Póki takie, czy podobne stwierdzenia będą przetwarzane na temat dzieci zapłodnionych inaczej niż przez faceta i będą piętnowane ciężko będzie dziecku, światu powiedzieć prawdę.
Mieliśmy piętnowanie murzynów, żydów, romów, teraz dzieci in vitro piętnowane przez księdza. Polacy, czy też wielu z populacji ludzkiej zawsze muszą mieć kogoś do piętnowania aby poczuć się lepszymi, poczuć się nadludźmi, lepszą rasą? A to po prostu zwykła głupota, nietolerancja, niewiedza w danym zakresie nauki. Tłumaczone to jest środowiskiem w jakim się wychowujemy – to na pewno, jeśli pranie mózgu jest od dziecka. Straszenie ogniem piekielnym, nakazy, zakazy. Ale kiedy dorastamy i wchodzimy w świat dorosłości i mamy szansę wyboru warto trzeźwo spojrzeć na świat. Jesteśmy istotami wolno myślącymi, i to od nas zależy jak patrzymy na świat, jednakże nie każdemu chce się spojrzeć przez pryzmat własnego ja. Wygodniej iść przez życie, według ustalonego przez tradycję nawyków, narzuconej wiary niż myśleć samodzielnie.
Ks. prof. Franciszek Longchamp de Beriertwierdzi nastygmatyzował dzieci z in vitro. Czy miał do tego prawo? Nie.
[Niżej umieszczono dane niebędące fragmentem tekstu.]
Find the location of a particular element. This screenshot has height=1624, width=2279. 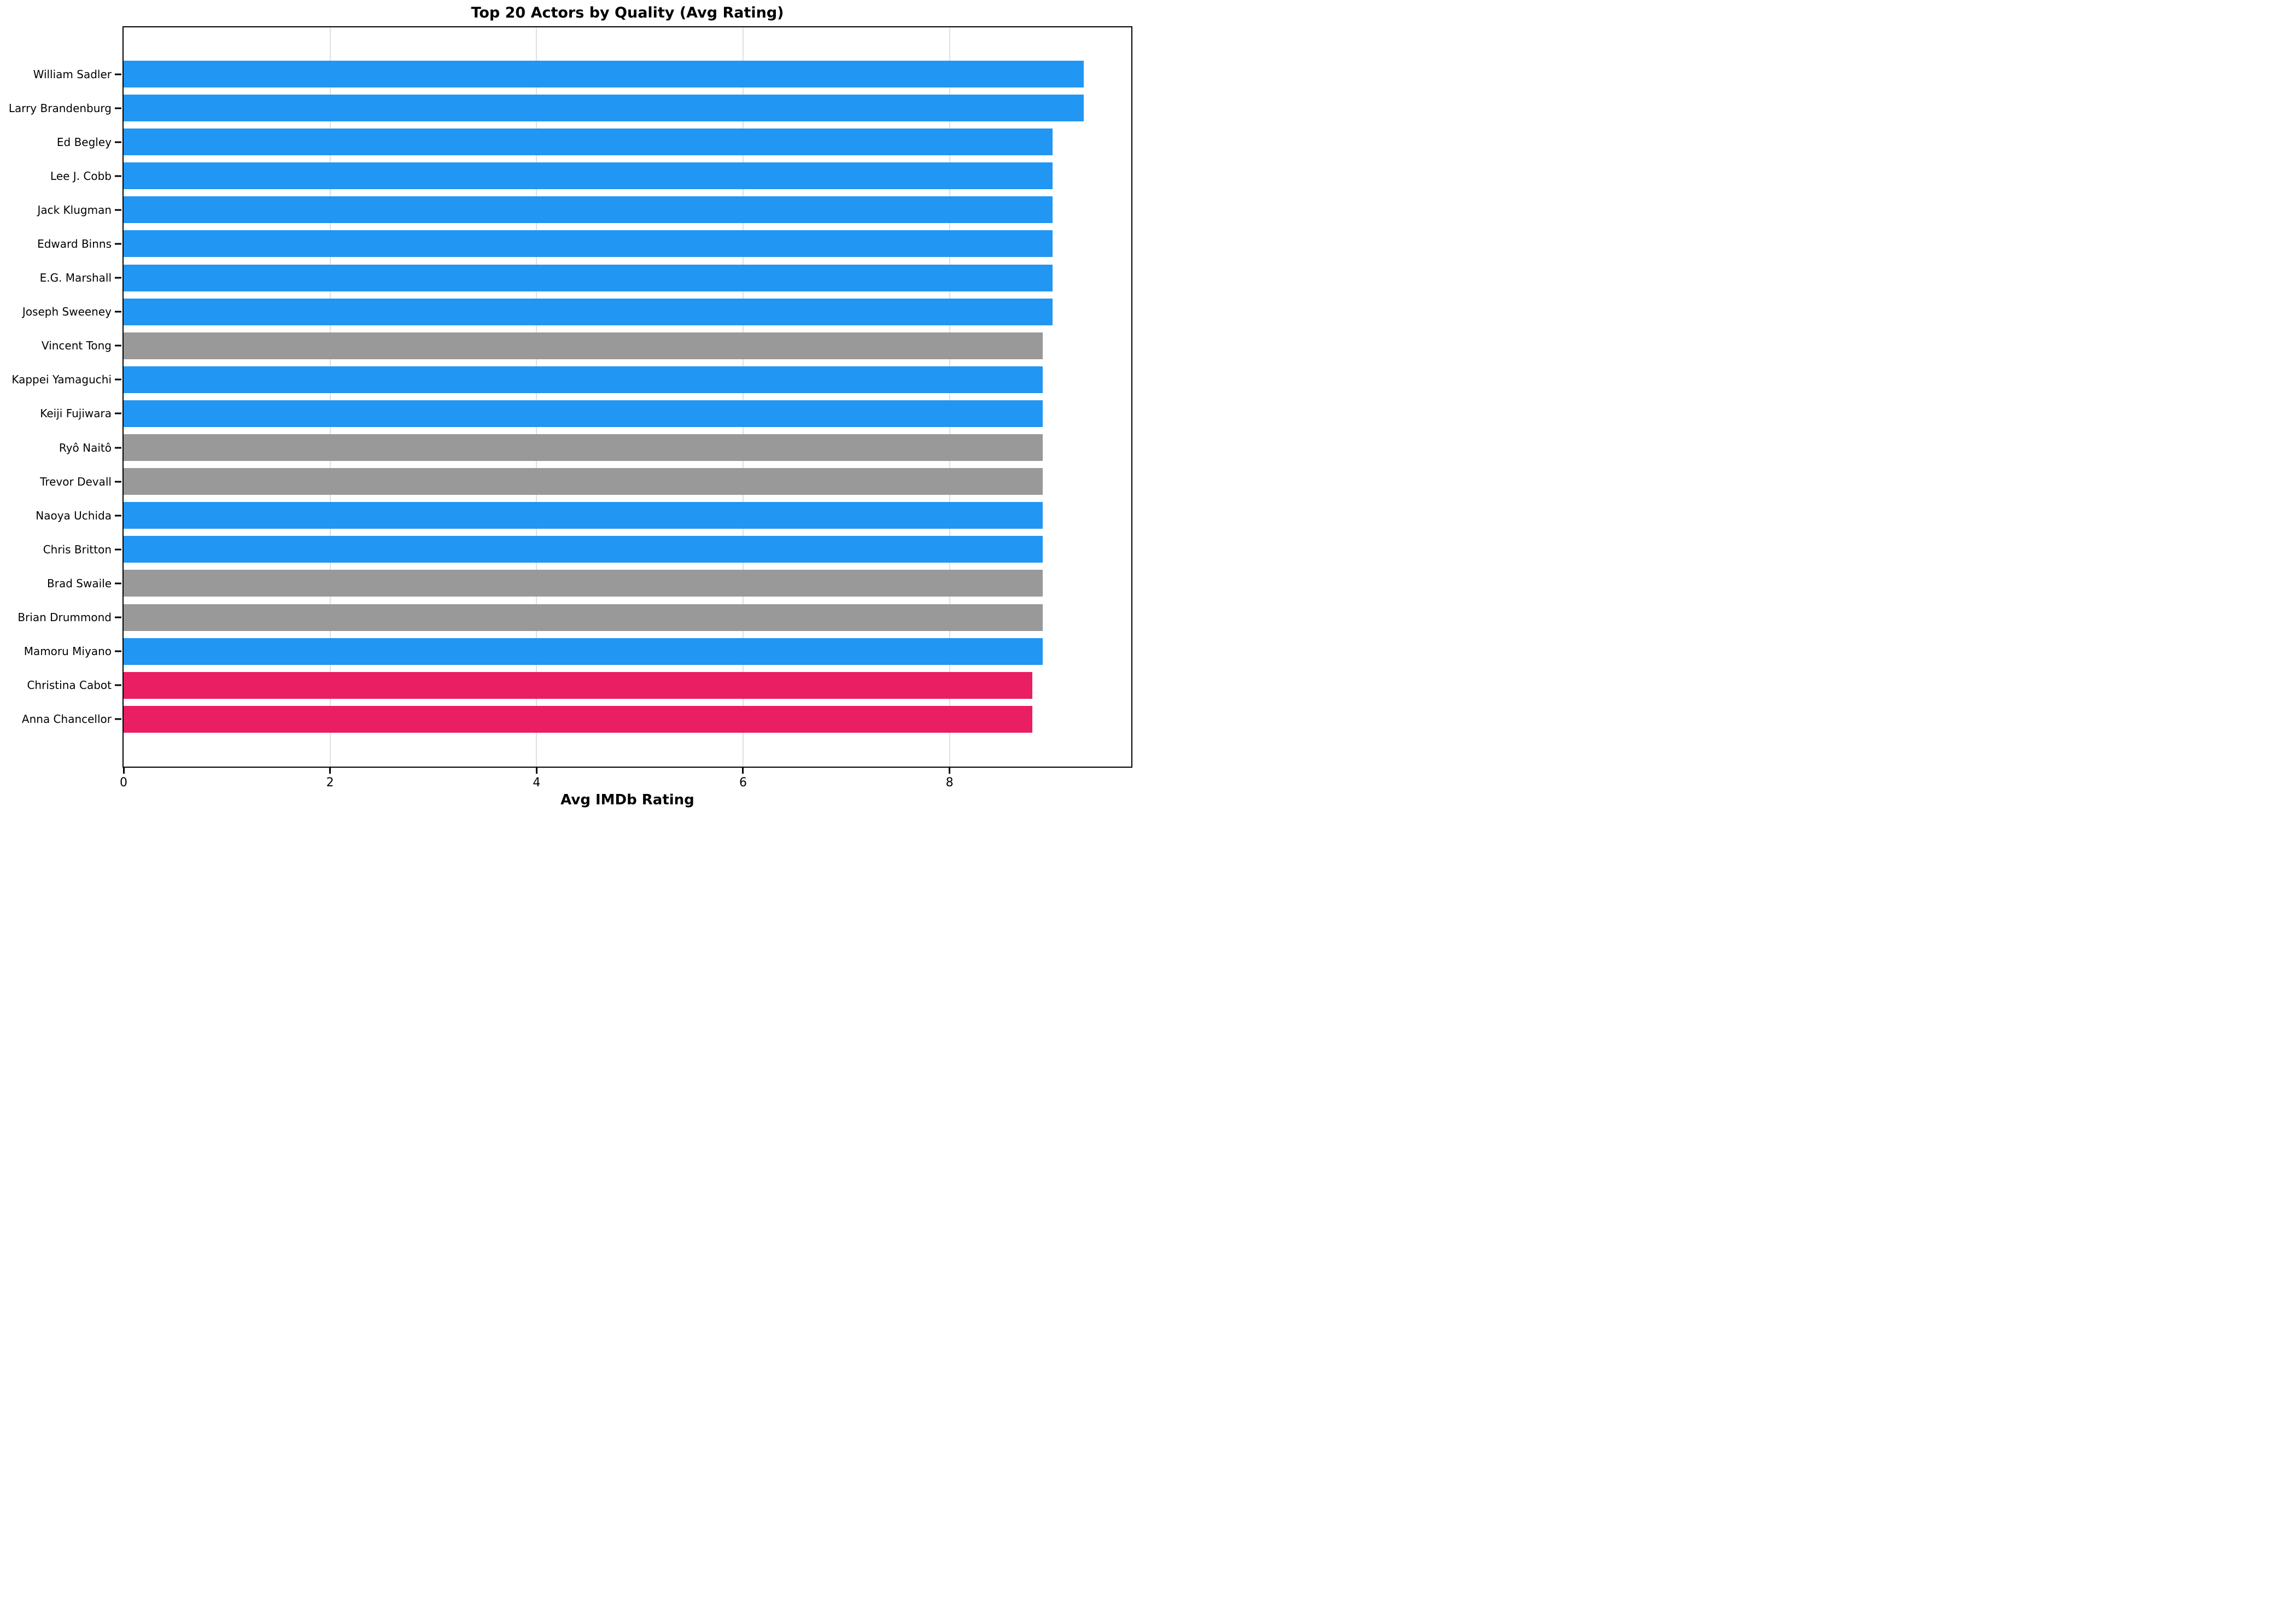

Ale kościołowi zawsze uchodziło, uchodzi i będzie uchodzić na sucho wszelakie zło jakie czyniło, czyni i będzie czynić. W klerykalnym świecie wszystko jest podmiatane pod dywan.
Przepraszam, ale jak zaczynam pisać przemyślenia, to nie widzę tego końca… I muszę się zatrzymać, ponieważ zamiast o lesbijce w ciąży myśli narzucają mi pisać o moralności kościoła, ale ten temat i myśli teraz zarzucę i wracam do pytania.
Twoja kobieta zachodzi w ciążę pomimo deklarowania sie lesbijką i to jest ciąża droga naturalną to co robisz?
-czy zrezygnujesz bycia z nią? -czy wybaczyć i zaofiarować pomoc? -jeśli jednak zdecydujecie razem wychowywać, to czy dziecko winno wiedzieć kto jest ojcem?